Li há dias esta frase:

Em 1970 a maioria das pessoas com t21 não sabiam ler nem escrever, não frequentavam a escola e viviam institucionalizadas sem qualquer perspectiva. Em 2016 as crianças e jovens com t21 frequentam a escola, aprendem a ler e a escrever. Têm amigos, trabalham, namoram e têm vidas praticamente autónomas. O que mudou? O cromossoma é o mesmo. 

Nunca as condições foram tão propícias ao desenvolvimento das pessoas com t21. A evolução da medicina permite tratar os problemas de saúde. Terapeutas especializaram-se e sabem ajudar e apoiar as famílias, estimular e acompanhar as crianças e jovens. Os individuos com t21 nunca foram tão longe e ultrapassam-se a cada dia.

Apesar destas previsões positivas, nunca nasceram tão poucos bebés com t21 como atualmente. Se há duas décadas 1 em cada 600 bebés nascia com t21, hoje fala-se de 1 bebé em 1000 nascimentos. Tendência decrescente. Há países cuja taxa de nascimentos de bebés com t21 é já de zero nascimentos, tudo para bem de uma qualquer sociedade que andamos a construir.

No nosso país os pais podem decidir até às 24 semanas de gravidez se querem ou não o seu bebé com t21 (Lei nº 16/2007 de 17 de Abril), o que tem contribuido para um recuo nos nascimentos.

A questão que aqui se coloca não é a legalidade, mas se aquilo que está a acontecer é bom, do ponto de vista ético. A sociedade estará a tornar-se melhor porque há cada vez menos indivíduos com t21? Como justificamos o extermínio consentido de um grupo de pessoas, sabendo que aqueles que lidam com eles são mais felizes por isso?

Nesta incessante procura de uma sociedade perfeita, temos tendência a esquecer que, aquilo que nos é permitido legalmente não tem que ser uma situação boa e eticamente aceitável.  

Quando um Ministro da saúde de um país europeu diz publicamente, que se amanhã não existirem pessoas com t21, temos que o aceitar, sabemos que algo está mal no caminho pelo qual  enveredados.

Com uma taxa de zero nascimentos de crianças com t21 não estamos a contribuir para um mundo melhor e mais humano.

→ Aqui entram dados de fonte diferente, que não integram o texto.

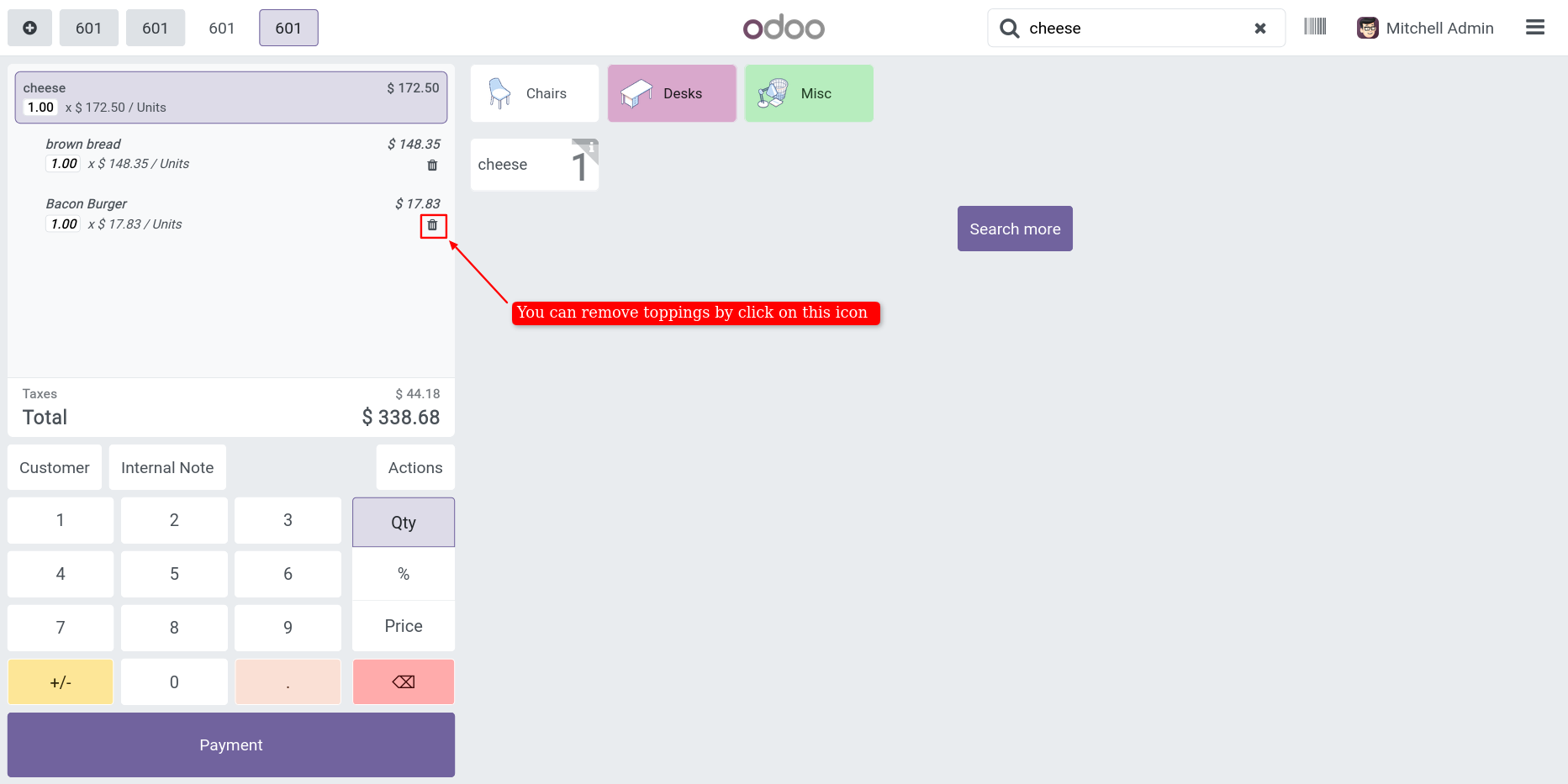Viewport: 1568px width, 784px height.
Task: Open the Actions menu
Action: click(414, 467)
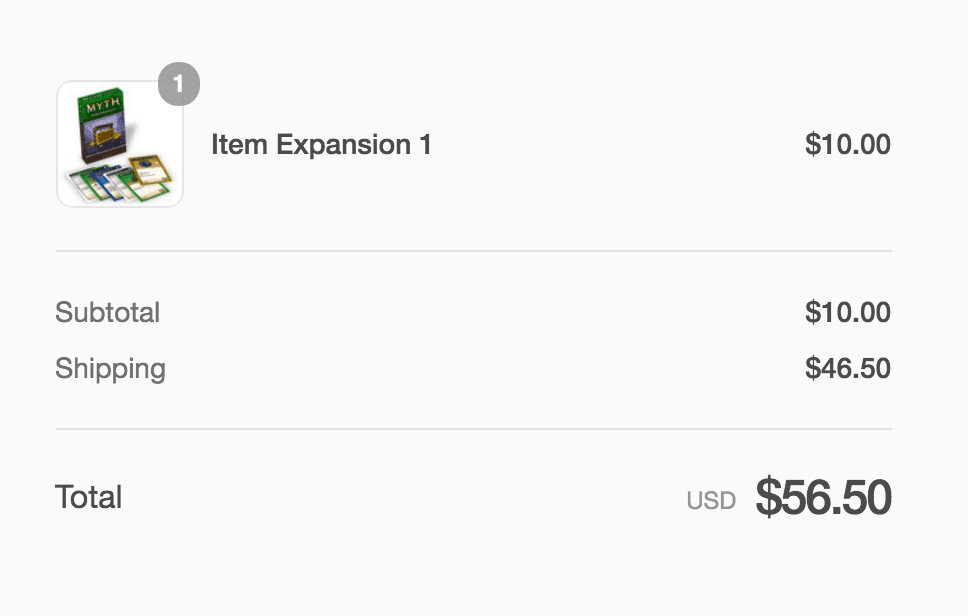
Task: Click the gold-bordered card in the product image
Action: click(x=150, y=170)
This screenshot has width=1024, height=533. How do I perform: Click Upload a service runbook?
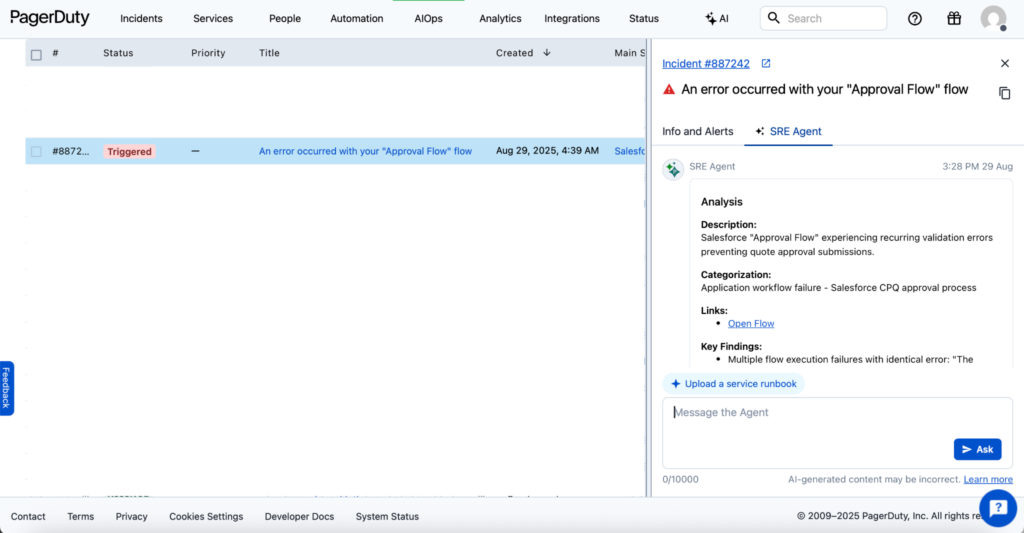point(733,384)
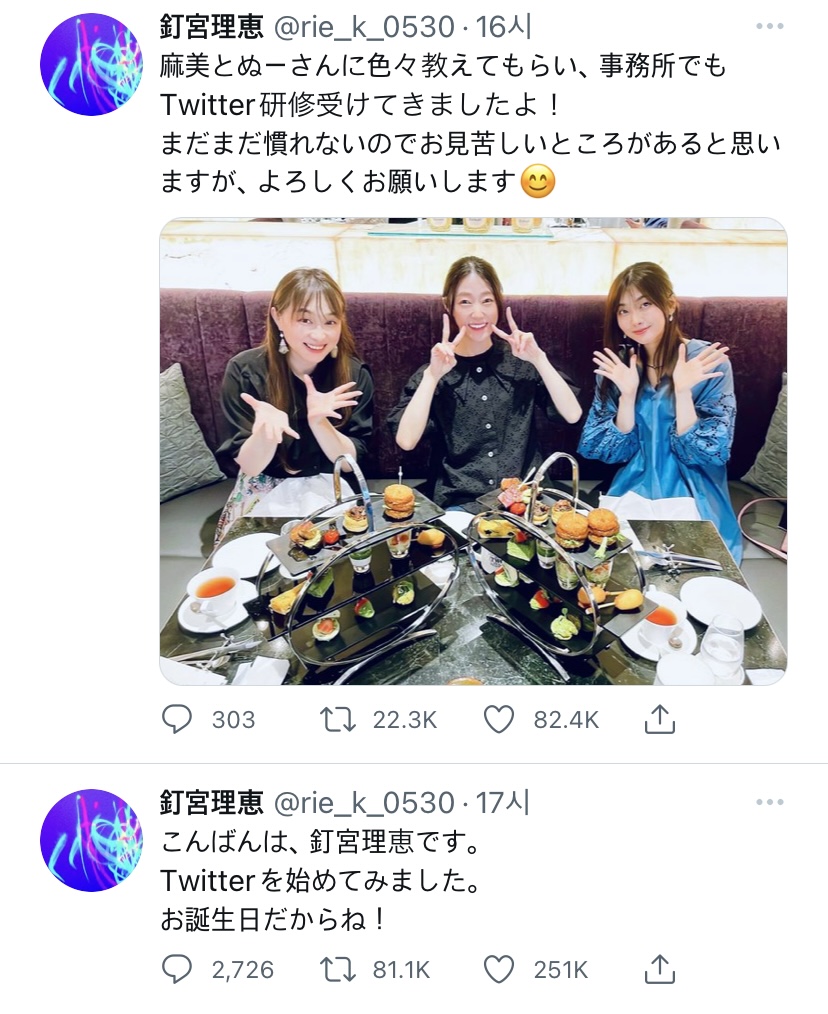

Estamos a enveredar pelo caminho perigoso da seleção eugénica.

Não posso aceitar. Até porque por trás destas decisões está uma certa hipocrisia e uma pseudo-moral.

Afinal, quais os argumentos apresentados para a IVG de um bebé com t21? Ouvimos muitas vezes referir o medo, a vergonha, o não ser capaz, o não estar preparado, os custos. Ora, muitas destes argumentos não se referem ao bebé, mas sempre e apenas ao eu. Ou se quer ter um filho ou não. Se quero, o nosso filho poderá dar trabalho.

Deixemo-nos de hipocrisias, somos egoístas e empacotamos este sentimento em justificações falsas de incomptiblidade com vida, desgraça, sofrimento.

 Lamento informar, nada disto vem com a t21. Olhamos mas não queremos ver.

Não foi por acaso que mães francesas que interromperam a gravidez com bebés com t21 se sentiram incomodadas com o filme “Dear Future Mom” . A felicidade, que o video mostra,  ofendia-as. E a sociedade francesa concordou. Se tens t21 ao menos sê infeliz, para que eu possa justificar a minha decisão. Não. Não posso aceitar pacificamente que pessoas como a minha filha não tenham direito à vida.

Lamento informar, estamos bem, felizes e recomendamo-nos!

Nota: este texto não é uma discussão ao aborto, apenas e somente à pratica de seleçao de bebés que são desejados e abortados por terem t21.